◆ **WHAT YOU SHOULD DO**: Rewrite the records starting at the line that contains "You are a computer-use agent." and ending at the line that contains "click(355, 133)", replacing "dropdown" with "drop-down list" and keeping everything else unchanged. Omit the pictures from your answer.

◆ **TASK INPUT**:
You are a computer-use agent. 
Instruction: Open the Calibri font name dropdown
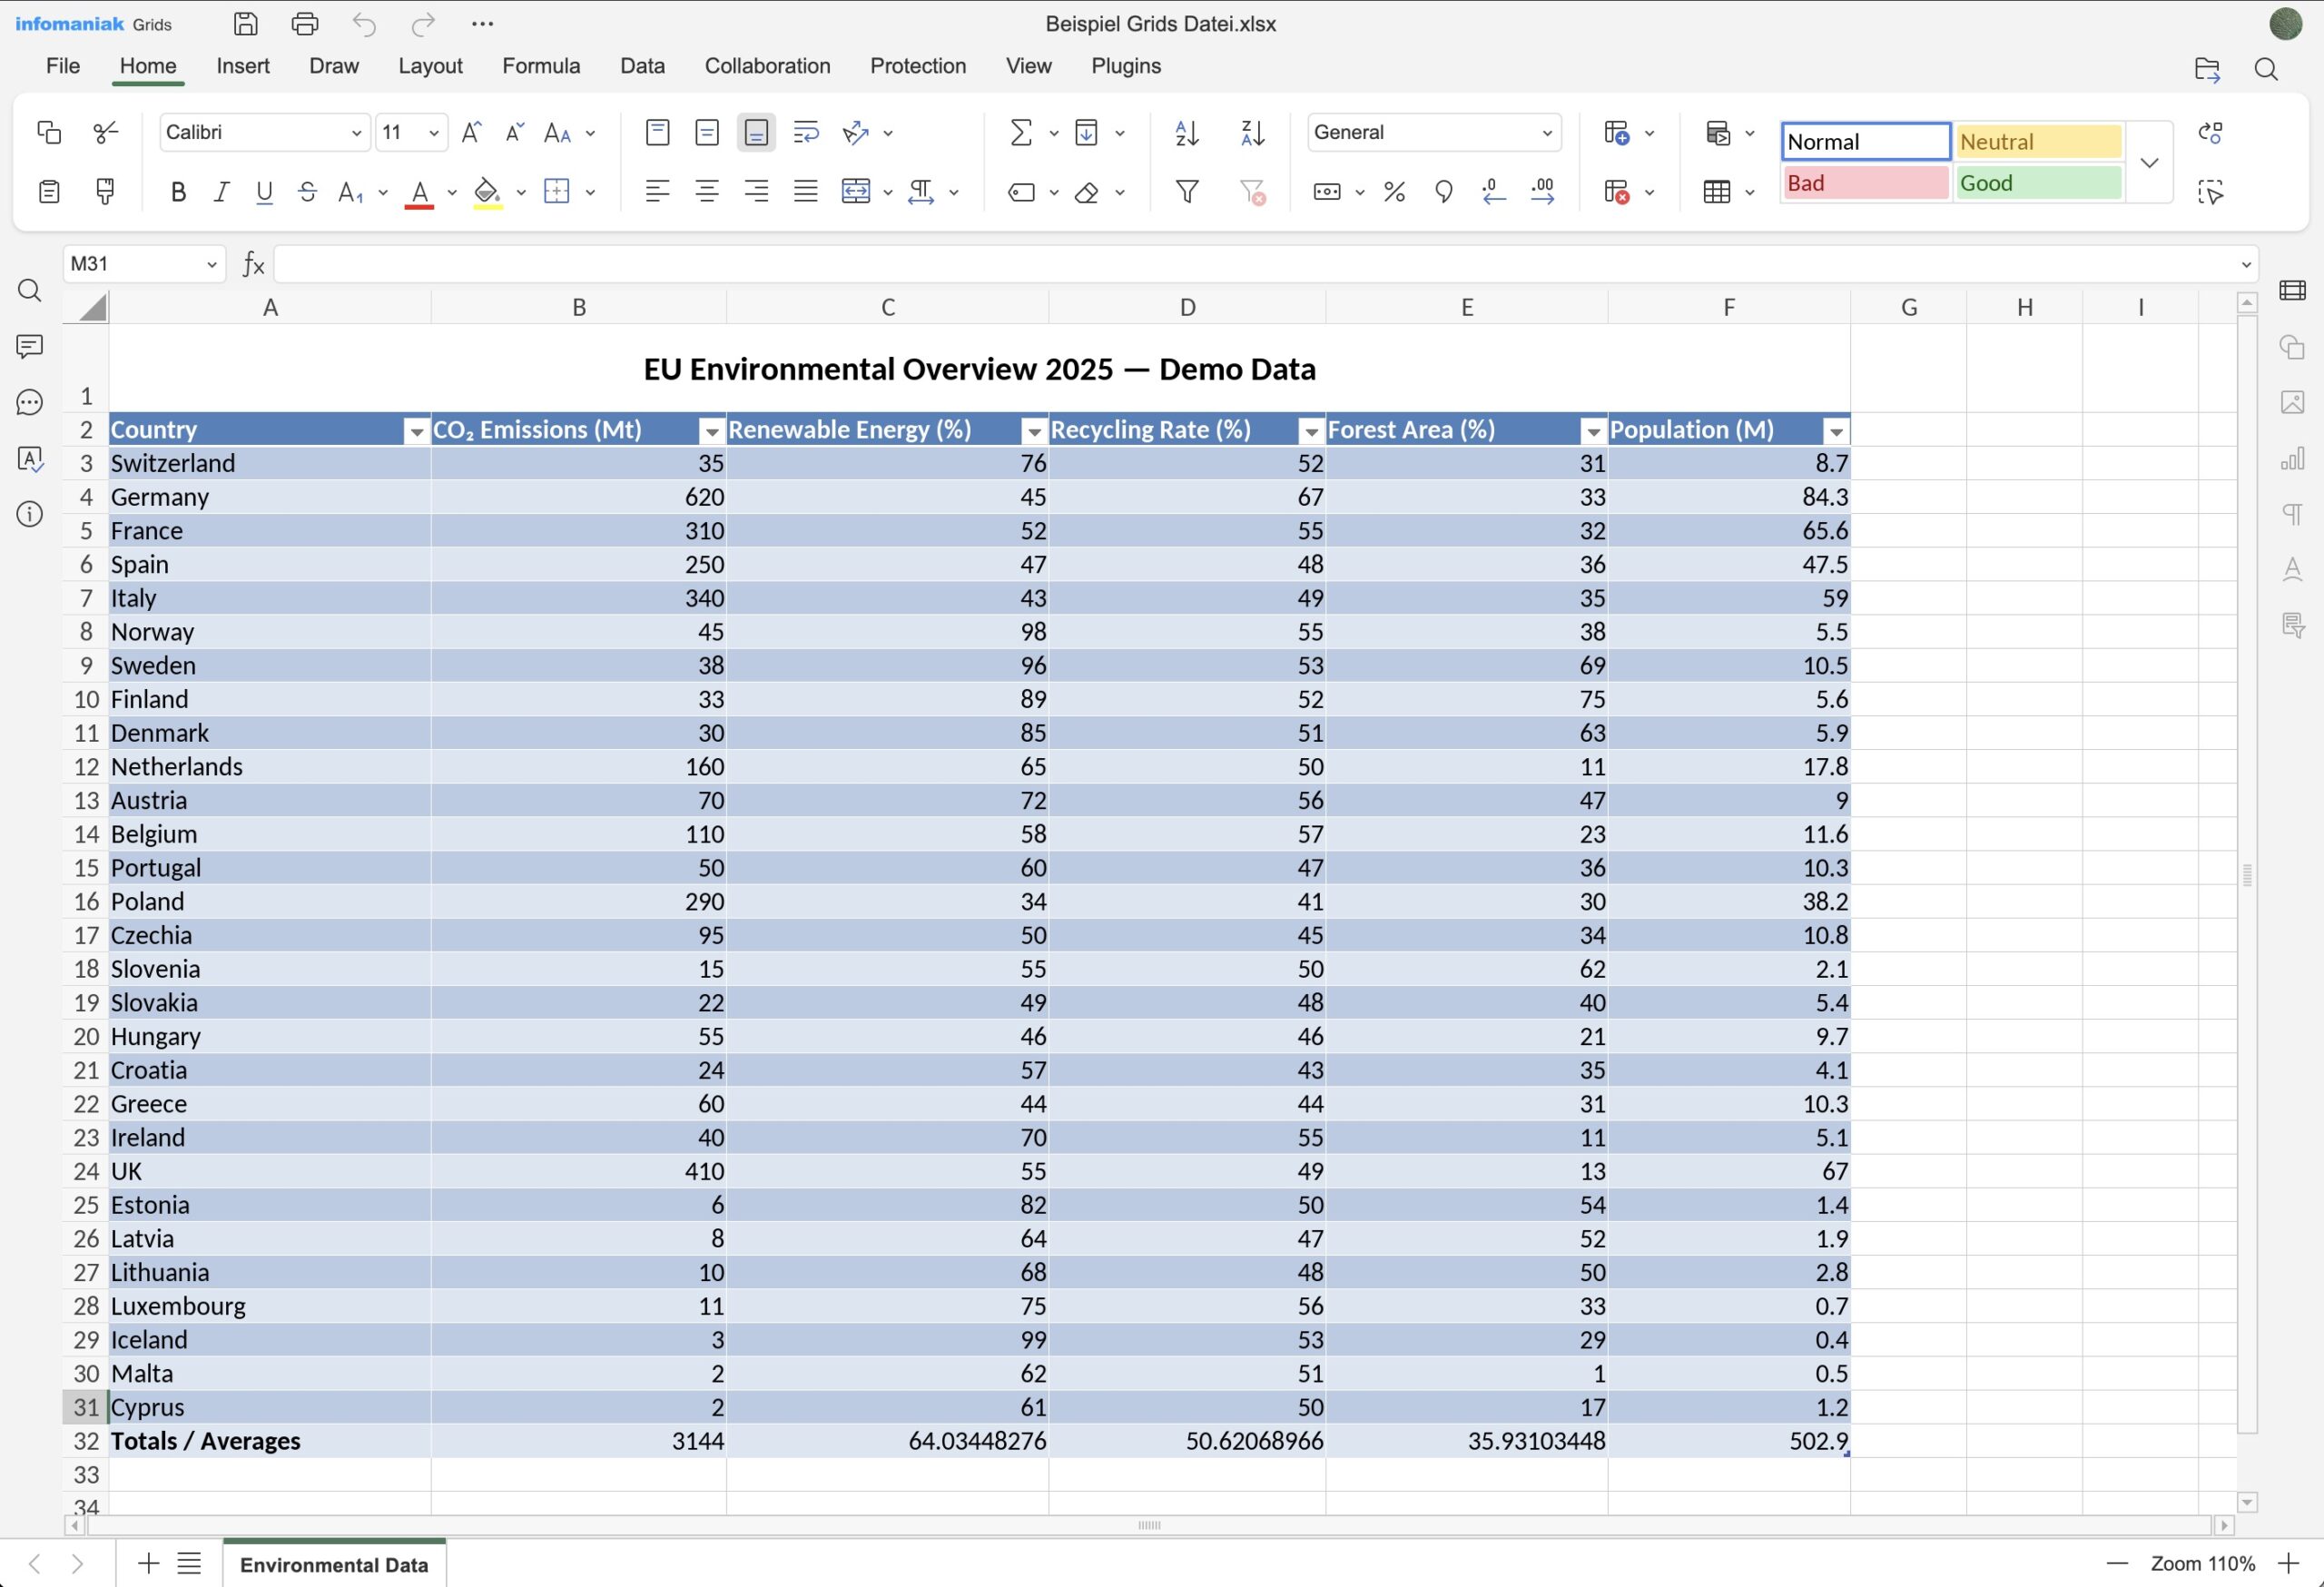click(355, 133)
* * *
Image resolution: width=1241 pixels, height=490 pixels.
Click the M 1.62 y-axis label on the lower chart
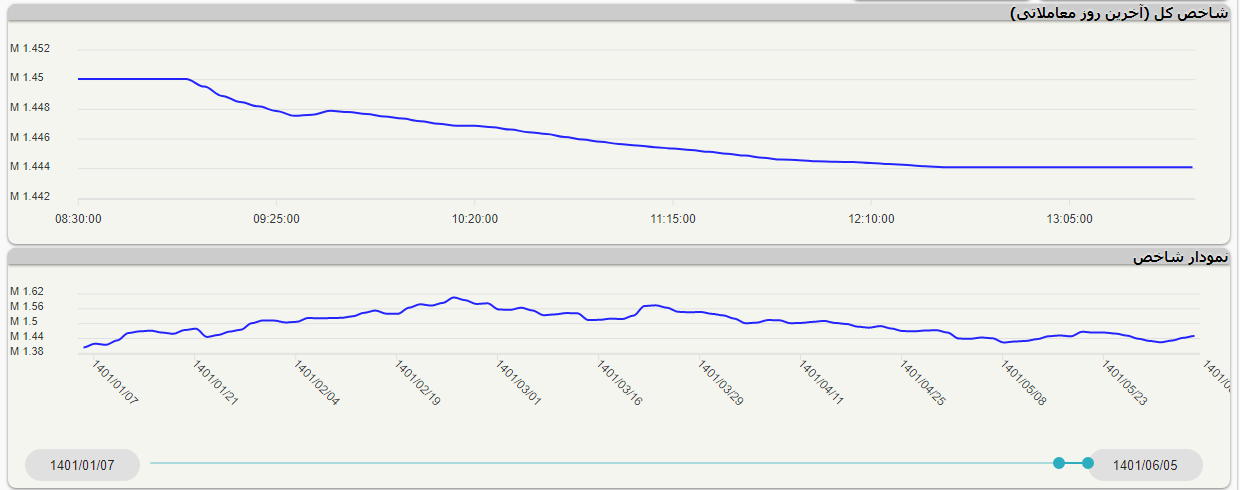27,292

◆ **COMPLETED TASK**:
You are a computer-use agent. 
Instruction: Open the Calibri font name drop-down list
click(355, 133)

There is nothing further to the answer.